__Records from a data source__.
'''

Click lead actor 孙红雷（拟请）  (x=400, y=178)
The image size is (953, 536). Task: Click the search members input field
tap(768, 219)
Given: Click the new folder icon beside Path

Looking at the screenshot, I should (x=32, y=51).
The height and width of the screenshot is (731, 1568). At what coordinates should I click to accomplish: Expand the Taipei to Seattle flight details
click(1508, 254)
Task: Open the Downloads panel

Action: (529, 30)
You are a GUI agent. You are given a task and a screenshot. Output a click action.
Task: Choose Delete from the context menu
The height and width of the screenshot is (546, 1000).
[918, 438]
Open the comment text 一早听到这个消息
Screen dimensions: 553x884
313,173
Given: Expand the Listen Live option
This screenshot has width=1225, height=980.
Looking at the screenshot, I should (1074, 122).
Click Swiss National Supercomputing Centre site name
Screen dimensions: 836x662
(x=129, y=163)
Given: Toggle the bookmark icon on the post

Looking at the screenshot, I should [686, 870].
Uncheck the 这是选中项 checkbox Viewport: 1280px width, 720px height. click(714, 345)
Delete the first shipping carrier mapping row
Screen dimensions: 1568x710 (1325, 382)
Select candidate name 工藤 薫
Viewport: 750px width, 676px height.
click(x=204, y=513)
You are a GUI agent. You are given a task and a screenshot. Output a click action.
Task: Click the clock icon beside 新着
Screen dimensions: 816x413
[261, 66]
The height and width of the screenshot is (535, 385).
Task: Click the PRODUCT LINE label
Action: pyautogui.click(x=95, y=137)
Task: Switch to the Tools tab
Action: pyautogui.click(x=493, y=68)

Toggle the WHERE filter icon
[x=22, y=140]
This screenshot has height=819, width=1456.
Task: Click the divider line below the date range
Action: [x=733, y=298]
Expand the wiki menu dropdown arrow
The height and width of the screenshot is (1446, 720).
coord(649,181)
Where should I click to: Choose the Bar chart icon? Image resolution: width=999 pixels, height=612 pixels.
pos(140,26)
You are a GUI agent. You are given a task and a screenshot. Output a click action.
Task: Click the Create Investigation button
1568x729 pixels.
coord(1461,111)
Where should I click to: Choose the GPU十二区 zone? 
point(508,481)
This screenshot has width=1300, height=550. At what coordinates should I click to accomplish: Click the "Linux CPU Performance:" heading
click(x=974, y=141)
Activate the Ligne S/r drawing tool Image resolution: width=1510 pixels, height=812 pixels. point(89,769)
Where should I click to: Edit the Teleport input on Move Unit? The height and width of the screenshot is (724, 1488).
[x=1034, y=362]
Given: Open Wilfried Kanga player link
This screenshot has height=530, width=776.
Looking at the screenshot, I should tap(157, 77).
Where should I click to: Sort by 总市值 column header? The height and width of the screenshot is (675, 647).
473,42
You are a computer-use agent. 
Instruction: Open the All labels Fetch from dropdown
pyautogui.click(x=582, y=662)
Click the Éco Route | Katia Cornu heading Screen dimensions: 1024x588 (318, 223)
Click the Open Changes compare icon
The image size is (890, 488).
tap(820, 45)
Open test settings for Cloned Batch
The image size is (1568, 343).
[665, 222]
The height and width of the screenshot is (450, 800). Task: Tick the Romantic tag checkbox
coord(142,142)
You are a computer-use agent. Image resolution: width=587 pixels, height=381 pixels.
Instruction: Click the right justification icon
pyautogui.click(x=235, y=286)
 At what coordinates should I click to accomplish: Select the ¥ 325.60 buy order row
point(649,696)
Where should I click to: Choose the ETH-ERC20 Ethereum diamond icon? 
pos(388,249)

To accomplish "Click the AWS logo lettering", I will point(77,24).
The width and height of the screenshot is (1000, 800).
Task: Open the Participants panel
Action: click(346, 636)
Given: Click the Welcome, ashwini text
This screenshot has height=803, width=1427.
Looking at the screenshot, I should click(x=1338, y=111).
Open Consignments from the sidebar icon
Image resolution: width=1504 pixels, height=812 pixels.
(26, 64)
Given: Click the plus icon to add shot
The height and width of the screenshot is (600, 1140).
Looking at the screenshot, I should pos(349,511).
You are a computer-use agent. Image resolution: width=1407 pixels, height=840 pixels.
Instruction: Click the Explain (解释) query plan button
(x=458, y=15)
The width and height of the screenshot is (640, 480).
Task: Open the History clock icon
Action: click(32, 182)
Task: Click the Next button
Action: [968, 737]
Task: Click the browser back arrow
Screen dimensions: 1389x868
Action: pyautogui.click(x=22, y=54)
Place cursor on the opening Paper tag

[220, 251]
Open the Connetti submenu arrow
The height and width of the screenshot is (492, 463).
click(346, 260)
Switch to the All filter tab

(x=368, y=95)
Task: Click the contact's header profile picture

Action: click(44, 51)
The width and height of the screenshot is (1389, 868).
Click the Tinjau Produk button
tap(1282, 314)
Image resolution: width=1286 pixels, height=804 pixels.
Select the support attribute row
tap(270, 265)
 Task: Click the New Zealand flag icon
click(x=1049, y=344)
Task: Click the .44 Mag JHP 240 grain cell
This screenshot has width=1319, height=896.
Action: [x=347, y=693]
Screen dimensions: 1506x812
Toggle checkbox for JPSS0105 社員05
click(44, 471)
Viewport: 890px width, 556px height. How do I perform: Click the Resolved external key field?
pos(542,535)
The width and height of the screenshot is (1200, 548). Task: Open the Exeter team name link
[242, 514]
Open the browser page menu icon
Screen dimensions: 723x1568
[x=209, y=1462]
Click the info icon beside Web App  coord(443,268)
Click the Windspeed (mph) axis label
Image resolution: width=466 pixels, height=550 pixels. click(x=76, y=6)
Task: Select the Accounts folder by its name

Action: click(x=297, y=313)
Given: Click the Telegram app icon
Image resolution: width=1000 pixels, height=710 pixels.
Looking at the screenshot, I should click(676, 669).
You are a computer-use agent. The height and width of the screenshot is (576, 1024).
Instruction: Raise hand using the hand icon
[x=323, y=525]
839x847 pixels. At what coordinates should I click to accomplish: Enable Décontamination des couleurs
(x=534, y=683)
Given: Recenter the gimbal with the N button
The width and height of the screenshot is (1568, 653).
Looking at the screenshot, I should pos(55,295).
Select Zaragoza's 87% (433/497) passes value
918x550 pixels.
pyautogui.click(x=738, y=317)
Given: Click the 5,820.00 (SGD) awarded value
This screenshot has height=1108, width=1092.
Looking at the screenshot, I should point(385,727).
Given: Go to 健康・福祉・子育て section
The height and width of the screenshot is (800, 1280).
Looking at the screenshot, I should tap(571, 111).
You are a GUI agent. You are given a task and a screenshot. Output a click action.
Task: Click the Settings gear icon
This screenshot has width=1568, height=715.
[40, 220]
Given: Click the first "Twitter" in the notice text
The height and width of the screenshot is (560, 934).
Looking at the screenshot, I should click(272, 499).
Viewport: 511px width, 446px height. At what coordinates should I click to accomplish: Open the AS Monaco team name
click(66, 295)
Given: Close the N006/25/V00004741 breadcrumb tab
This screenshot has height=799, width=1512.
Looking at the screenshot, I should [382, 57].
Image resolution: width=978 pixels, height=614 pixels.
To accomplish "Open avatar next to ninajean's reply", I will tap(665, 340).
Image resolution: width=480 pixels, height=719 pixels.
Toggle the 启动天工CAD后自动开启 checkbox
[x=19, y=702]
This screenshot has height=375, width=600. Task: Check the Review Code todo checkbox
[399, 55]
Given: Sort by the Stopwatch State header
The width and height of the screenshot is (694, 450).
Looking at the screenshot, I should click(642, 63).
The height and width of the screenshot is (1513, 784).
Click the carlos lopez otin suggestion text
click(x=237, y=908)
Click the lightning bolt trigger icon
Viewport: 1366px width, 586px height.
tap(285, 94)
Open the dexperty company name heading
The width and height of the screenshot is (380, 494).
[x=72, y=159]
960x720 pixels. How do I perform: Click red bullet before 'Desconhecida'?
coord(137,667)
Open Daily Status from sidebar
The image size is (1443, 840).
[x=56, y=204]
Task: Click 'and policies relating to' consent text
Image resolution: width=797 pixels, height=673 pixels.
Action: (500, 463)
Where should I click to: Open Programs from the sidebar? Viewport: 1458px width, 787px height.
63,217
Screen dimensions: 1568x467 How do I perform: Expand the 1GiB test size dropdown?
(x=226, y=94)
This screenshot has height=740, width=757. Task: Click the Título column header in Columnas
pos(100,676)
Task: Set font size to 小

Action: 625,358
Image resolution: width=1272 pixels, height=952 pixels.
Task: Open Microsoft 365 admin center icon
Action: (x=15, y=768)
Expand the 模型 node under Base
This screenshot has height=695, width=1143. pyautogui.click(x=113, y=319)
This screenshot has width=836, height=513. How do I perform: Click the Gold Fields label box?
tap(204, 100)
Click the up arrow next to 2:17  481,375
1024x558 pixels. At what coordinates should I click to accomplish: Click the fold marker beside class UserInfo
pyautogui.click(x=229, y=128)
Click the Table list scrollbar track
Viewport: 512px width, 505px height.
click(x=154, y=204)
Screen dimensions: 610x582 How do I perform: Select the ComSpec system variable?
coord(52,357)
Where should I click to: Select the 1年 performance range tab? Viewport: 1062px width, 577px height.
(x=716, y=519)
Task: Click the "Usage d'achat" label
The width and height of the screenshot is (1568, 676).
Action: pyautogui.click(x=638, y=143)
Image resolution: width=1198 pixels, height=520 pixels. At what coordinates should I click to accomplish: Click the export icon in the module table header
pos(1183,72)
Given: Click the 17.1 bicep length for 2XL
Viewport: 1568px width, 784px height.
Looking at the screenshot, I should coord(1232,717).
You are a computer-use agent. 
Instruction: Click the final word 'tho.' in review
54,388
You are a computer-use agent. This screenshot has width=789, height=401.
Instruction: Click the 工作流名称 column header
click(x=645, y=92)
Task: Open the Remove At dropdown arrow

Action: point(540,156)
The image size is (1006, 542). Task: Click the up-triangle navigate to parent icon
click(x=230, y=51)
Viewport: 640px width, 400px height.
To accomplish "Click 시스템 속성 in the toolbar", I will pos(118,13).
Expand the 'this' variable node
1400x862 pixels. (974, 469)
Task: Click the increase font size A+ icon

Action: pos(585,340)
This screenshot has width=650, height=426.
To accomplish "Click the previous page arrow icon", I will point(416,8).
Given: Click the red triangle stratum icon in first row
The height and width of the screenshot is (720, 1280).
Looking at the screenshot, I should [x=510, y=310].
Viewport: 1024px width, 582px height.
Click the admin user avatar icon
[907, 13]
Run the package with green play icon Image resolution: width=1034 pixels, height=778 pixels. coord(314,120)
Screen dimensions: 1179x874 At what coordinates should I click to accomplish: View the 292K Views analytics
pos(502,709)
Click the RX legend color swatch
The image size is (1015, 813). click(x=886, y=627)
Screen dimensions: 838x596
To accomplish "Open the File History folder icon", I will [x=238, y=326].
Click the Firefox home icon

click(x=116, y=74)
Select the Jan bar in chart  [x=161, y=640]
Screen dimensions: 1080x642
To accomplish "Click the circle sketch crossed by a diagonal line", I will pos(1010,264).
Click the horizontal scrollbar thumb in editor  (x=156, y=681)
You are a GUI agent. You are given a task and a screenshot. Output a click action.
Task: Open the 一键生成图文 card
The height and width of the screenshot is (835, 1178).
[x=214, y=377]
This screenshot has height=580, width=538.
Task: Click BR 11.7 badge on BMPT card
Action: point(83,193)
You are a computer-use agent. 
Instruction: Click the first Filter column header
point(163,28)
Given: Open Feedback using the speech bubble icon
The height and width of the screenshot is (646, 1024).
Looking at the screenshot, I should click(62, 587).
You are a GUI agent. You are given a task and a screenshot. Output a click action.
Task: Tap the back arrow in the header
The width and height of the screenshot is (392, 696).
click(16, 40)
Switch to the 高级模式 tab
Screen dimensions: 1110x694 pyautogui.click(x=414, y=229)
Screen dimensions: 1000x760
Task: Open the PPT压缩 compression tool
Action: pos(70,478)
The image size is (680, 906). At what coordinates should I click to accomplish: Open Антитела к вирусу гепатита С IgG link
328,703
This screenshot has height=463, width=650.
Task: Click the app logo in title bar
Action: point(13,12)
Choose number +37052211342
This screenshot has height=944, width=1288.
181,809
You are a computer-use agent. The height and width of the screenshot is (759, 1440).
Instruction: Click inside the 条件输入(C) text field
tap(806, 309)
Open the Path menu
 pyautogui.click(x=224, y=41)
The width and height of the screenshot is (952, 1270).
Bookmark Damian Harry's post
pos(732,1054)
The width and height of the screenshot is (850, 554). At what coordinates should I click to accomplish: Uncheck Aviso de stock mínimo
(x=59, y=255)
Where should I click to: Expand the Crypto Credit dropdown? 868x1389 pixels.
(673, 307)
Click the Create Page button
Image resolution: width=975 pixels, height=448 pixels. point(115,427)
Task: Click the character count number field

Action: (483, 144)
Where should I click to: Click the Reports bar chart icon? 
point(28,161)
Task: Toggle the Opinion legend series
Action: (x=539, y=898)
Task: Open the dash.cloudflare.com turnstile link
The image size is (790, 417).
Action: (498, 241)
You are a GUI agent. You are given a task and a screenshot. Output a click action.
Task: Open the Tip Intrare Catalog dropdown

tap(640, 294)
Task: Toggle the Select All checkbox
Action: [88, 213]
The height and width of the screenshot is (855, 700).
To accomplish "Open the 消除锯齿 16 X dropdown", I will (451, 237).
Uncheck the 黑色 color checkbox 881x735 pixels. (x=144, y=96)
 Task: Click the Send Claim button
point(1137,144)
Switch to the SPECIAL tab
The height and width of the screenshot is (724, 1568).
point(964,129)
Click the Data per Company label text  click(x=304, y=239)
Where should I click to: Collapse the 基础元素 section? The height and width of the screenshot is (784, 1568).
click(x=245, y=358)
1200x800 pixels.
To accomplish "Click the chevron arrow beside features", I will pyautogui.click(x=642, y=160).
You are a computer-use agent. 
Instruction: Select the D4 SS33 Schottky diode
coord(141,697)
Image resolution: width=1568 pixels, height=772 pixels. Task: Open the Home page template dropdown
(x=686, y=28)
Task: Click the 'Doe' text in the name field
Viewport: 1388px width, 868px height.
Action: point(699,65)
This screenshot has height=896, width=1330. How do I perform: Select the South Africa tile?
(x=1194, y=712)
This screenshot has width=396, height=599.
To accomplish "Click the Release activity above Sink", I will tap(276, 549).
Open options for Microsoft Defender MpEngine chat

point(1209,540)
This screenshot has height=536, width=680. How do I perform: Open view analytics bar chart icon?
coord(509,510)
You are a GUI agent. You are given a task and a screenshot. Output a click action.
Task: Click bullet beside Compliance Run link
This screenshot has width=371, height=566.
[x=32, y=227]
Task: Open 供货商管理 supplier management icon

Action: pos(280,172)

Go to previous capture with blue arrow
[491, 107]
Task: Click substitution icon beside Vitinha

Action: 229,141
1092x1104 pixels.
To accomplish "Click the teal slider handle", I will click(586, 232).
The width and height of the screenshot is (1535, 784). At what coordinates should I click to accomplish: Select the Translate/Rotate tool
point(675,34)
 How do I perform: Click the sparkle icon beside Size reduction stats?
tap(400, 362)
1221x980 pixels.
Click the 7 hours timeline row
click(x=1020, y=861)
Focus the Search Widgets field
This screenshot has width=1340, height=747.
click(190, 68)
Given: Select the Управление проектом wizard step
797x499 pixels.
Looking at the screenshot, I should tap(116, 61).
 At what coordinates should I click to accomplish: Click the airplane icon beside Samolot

'''

__TASK TO COMPLETE__. Every line in the entries above that has the word "browser" should be identified and copied.

__ANSWER TO THE EXERCISE__.
Task: Click the browser back arrow
Open the browser page menu icon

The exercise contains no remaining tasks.